Identify every line in the entries below that contains the string "column", and copy each of those lines. Case counts.

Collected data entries
§ §

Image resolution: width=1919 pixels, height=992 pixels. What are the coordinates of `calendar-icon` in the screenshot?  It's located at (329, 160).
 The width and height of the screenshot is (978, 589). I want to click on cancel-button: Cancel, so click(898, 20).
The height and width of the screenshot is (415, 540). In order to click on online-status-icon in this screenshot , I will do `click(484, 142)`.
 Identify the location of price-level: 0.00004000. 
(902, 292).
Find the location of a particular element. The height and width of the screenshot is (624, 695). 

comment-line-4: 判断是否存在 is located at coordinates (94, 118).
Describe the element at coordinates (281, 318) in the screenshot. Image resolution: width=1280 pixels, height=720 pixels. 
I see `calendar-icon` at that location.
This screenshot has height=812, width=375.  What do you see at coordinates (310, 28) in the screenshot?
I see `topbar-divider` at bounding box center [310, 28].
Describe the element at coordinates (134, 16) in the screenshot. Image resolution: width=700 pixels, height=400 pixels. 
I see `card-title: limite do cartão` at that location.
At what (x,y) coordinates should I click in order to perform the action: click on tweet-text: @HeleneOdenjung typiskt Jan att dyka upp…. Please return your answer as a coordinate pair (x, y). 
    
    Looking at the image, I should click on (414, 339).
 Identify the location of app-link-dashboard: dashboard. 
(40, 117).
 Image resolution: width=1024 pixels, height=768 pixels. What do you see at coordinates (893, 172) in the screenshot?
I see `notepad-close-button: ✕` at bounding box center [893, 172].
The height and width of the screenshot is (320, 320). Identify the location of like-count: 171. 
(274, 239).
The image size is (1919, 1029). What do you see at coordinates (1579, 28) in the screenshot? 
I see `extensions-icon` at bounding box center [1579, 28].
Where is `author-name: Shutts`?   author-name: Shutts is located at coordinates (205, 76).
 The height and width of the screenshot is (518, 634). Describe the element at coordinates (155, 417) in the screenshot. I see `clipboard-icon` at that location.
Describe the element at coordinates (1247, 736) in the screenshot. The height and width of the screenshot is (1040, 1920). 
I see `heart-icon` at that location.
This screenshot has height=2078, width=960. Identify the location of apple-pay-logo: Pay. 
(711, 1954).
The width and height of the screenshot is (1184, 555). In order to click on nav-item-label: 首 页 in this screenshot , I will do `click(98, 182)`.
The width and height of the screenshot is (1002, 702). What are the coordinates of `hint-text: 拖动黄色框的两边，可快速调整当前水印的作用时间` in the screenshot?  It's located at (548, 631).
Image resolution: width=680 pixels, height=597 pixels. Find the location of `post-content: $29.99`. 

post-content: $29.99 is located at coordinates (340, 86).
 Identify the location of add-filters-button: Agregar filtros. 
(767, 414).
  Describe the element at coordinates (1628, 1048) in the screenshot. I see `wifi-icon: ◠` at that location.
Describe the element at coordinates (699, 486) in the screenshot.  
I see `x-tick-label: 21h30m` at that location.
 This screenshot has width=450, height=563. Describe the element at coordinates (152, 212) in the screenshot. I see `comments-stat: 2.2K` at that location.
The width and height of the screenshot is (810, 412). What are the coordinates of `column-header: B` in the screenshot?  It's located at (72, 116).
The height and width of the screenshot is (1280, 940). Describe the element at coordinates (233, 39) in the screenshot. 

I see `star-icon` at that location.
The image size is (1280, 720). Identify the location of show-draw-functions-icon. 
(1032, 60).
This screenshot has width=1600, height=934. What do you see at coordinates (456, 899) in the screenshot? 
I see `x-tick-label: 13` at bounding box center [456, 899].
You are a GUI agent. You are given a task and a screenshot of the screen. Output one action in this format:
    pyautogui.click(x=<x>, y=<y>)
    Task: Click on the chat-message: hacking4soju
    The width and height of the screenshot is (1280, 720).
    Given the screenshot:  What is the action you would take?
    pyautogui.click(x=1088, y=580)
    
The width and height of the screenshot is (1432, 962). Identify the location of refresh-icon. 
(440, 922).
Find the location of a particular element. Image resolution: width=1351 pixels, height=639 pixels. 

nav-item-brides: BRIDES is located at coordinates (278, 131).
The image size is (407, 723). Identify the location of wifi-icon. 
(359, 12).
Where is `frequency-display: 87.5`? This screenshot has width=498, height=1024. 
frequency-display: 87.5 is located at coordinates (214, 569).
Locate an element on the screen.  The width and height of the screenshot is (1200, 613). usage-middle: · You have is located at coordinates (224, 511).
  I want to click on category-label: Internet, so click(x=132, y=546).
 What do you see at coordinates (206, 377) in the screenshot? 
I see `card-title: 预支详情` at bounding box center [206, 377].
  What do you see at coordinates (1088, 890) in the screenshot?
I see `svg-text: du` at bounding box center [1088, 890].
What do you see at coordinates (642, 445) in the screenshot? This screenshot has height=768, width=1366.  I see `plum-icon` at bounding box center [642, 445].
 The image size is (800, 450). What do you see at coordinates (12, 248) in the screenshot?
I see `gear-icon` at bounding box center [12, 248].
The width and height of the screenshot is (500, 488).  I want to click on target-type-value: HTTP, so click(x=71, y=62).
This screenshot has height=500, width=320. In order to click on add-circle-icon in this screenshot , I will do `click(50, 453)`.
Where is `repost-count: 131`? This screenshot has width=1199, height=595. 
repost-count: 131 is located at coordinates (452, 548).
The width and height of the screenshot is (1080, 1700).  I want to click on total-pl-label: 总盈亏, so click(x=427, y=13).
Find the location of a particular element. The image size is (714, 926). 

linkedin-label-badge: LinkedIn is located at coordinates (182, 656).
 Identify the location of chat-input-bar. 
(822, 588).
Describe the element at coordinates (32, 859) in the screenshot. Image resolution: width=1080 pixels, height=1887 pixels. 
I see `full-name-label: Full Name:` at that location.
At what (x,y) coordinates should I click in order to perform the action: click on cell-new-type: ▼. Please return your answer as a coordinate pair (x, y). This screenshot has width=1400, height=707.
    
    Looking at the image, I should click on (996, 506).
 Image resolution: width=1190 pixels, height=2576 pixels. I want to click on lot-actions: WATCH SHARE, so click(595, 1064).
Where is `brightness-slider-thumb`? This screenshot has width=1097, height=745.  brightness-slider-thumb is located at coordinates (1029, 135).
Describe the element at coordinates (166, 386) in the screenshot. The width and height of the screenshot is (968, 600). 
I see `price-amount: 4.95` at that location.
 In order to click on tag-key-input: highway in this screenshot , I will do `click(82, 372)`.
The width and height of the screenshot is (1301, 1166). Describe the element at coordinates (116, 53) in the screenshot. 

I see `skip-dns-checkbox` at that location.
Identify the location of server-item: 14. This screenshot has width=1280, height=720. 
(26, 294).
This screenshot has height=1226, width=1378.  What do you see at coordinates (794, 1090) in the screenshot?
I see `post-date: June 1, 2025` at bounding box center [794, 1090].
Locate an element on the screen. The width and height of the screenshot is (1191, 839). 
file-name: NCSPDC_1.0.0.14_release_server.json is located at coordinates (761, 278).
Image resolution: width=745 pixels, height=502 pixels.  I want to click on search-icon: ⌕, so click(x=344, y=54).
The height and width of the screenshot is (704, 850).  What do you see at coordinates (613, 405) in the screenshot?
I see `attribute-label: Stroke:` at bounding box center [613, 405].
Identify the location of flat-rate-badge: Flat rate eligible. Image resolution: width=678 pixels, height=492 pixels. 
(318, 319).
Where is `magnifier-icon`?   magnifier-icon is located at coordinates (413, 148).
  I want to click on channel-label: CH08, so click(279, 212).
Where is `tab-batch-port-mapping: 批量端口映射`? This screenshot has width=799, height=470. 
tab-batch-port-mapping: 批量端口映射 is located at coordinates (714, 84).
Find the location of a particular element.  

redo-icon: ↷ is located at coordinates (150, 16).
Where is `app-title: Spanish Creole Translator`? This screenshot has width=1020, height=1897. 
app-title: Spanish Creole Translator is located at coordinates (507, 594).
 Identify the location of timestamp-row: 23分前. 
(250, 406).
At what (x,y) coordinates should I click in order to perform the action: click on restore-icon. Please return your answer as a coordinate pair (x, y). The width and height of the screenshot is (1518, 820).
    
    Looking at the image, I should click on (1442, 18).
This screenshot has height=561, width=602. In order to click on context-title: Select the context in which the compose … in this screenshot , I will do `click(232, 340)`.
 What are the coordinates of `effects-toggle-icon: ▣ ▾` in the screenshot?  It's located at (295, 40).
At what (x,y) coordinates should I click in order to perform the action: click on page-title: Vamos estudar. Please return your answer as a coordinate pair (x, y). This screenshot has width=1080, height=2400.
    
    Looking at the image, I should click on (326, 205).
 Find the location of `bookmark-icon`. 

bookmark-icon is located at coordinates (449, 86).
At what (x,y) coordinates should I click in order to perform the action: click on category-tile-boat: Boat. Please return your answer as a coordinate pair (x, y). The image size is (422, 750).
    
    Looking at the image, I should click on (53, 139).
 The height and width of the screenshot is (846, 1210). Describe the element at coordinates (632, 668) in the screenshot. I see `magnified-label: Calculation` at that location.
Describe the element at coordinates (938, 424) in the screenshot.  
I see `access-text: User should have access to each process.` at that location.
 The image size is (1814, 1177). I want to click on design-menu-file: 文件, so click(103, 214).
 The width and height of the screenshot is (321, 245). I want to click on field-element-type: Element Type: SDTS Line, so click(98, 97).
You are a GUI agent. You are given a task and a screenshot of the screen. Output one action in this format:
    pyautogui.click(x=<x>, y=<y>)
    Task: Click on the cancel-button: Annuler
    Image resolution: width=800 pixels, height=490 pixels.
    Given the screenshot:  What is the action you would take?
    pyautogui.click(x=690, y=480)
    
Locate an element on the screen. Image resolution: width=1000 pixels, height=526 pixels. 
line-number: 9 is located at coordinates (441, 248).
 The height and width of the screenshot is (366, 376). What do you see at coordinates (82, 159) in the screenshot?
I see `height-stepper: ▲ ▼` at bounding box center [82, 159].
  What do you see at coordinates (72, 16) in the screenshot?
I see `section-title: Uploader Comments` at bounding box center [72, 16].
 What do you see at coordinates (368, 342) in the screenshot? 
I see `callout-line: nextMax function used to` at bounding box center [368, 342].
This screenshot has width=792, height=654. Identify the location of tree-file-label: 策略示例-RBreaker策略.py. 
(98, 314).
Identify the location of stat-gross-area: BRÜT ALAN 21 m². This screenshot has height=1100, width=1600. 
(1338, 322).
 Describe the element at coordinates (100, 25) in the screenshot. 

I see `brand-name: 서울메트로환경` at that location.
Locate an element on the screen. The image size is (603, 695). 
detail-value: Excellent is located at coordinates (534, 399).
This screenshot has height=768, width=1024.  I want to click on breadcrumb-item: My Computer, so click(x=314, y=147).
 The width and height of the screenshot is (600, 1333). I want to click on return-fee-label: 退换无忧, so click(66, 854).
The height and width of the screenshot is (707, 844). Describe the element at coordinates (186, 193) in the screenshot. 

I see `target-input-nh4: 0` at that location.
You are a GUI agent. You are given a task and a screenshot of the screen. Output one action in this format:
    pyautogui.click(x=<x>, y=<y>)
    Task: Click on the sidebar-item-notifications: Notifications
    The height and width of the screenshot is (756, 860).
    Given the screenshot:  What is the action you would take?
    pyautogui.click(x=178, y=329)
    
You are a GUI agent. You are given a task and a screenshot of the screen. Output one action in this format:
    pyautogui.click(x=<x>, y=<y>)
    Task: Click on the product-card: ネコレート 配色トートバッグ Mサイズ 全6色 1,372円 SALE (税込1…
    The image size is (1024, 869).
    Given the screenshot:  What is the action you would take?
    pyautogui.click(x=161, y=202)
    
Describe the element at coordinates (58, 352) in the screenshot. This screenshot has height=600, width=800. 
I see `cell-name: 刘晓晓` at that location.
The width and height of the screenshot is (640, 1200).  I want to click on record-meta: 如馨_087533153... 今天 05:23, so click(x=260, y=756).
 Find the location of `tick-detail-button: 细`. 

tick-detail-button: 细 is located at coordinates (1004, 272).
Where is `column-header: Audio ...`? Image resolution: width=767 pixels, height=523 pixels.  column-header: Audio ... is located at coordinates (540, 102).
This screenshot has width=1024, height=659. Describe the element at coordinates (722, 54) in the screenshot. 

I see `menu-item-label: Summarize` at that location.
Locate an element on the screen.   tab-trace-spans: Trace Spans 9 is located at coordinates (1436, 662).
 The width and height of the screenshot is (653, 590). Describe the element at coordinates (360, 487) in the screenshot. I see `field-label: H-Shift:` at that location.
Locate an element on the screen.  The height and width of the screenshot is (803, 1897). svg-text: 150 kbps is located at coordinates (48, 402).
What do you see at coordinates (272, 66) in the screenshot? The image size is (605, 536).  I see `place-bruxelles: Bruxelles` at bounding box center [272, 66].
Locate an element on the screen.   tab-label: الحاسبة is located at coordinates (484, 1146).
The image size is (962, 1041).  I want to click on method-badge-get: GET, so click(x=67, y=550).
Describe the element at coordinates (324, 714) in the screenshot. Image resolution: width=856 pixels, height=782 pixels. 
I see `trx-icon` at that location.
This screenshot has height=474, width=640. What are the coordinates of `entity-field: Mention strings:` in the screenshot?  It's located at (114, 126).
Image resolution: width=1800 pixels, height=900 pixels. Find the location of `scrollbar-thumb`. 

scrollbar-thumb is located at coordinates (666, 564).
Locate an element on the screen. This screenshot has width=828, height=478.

§ §

Task output:
The width and height of the screenshot is (810, 412). What are the coordinates of `column-header: B` in the screenshot?  It's located at (72, 116).
Where is `column-header: Audio ...`? Image resolution: width=767 pixels, height=523 pixels.  column-header: Audio ... is located at coordinates (540, 102).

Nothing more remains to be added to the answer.